* The problem:
Please rewrite the listing starting at its first line and ending at the line containing "Lixo reciclável (340, 143)", changing "Calendário das coletas" to "Calendário de coletas" and leaving everything else unchanged.

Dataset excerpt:
□ □ □ □ □ □ □

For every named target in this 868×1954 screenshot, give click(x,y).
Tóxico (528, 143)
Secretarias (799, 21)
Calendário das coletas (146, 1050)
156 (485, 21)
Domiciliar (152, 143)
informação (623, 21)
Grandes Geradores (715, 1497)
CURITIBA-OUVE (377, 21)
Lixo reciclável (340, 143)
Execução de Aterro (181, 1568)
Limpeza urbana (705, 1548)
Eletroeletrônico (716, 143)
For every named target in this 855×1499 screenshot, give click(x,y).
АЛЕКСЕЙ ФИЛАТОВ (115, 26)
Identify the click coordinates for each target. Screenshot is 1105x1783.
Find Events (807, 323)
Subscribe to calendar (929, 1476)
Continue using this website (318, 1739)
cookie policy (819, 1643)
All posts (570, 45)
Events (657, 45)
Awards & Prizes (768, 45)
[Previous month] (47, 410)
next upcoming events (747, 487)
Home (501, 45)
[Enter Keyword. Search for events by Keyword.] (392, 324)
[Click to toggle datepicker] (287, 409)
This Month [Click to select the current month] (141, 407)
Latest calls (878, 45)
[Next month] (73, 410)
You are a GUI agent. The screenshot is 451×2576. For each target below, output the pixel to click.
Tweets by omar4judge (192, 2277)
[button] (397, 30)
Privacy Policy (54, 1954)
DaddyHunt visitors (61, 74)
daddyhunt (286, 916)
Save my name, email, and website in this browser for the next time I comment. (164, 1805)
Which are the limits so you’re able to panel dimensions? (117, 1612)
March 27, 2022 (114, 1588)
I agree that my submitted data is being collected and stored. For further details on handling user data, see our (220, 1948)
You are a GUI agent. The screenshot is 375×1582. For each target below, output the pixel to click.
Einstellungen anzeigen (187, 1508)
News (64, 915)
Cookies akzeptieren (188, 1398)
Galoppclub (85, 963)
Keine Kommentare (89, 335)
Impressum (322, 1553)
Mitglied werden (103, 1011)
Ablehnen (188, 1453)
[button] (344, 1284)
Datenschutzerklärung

□ □ □ □ □ □ □

* Solution:
For every named target in this 868×1954 screenshot, give click(x,y).
Tóxico (528, 143)
Secretarias (799, 21)
Calendário de coletas (146, 1050)
156 (485, 21)
Domiciliar (152, 143)
informação (623, 21)
Grandes Geradores (715, 1497)
CURITIBA-OUVE (377, 21)
Lixo reciclável (340, 143)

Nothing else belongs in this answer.